● **Provided records**:
/---

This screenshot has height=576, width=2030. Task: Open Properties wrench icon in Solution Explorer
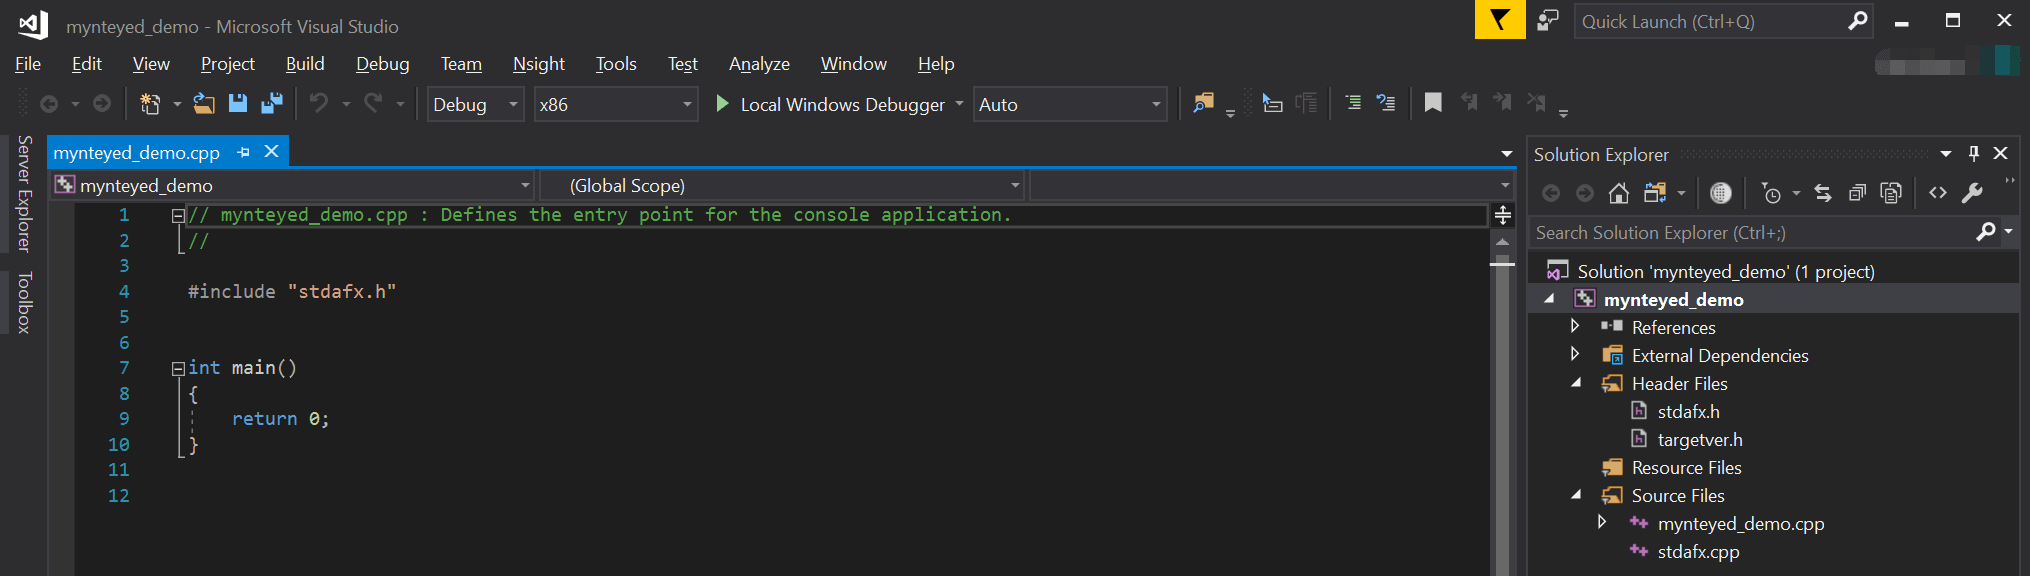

\---
/---

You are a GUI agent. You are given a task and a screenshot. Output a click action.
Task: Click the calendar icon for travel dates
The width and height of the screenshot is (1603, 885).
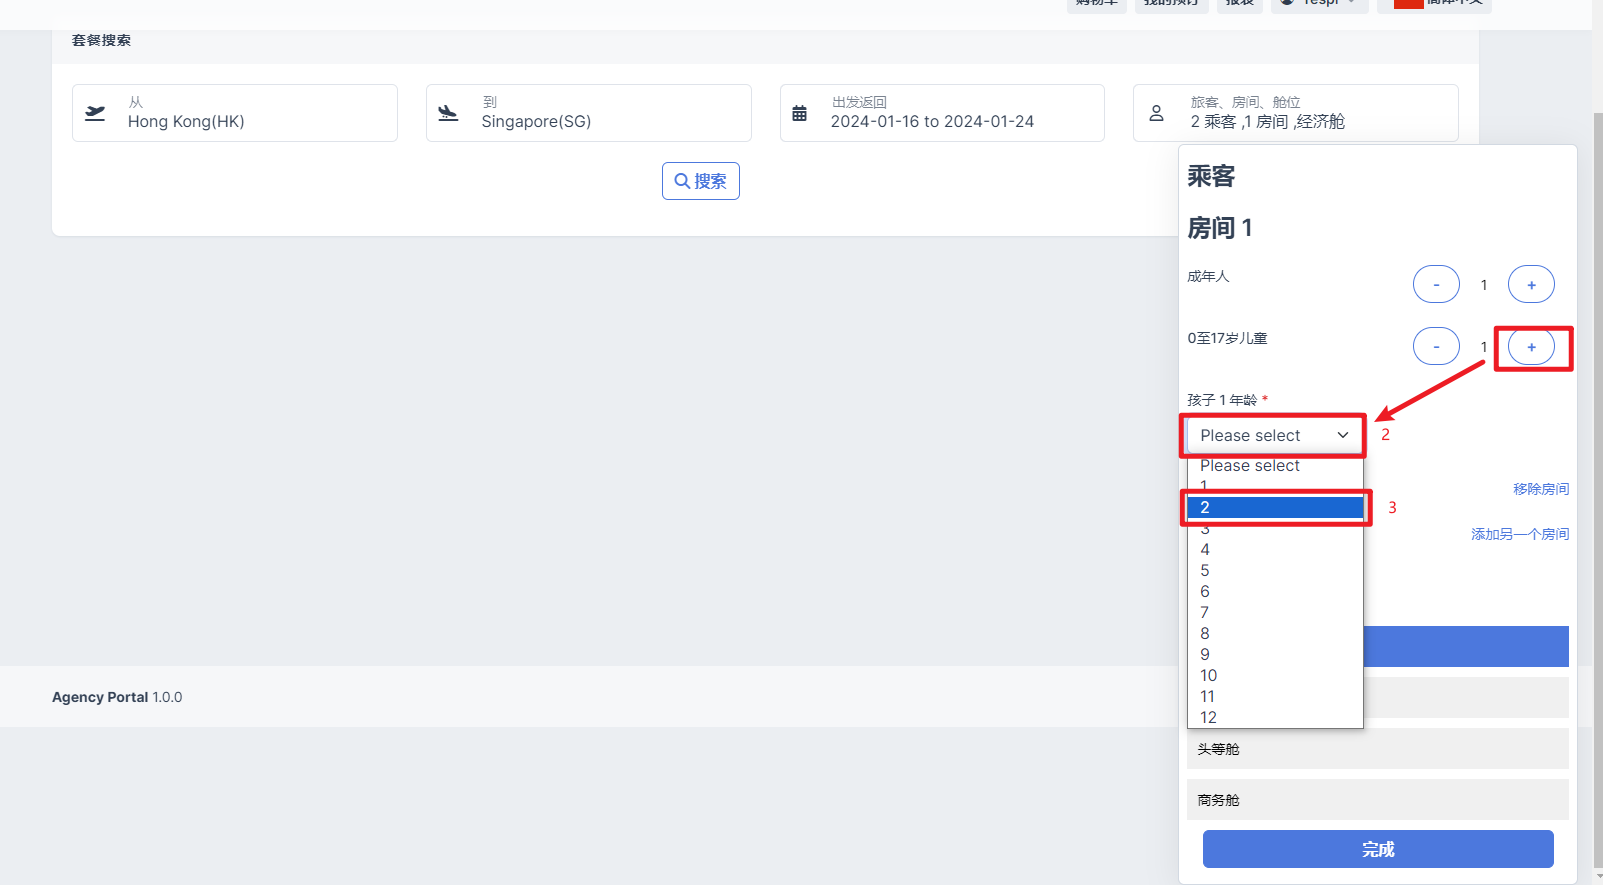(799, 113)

\---

● **Directions**: Copy out every line in the listing where the word "icon" appears.

● **Solution to the exercise**:
This screenshot has height=576, width=2030. Task: Open Properties wrench icon in Solution Explorer
Task: Click the calendar icon for travel dates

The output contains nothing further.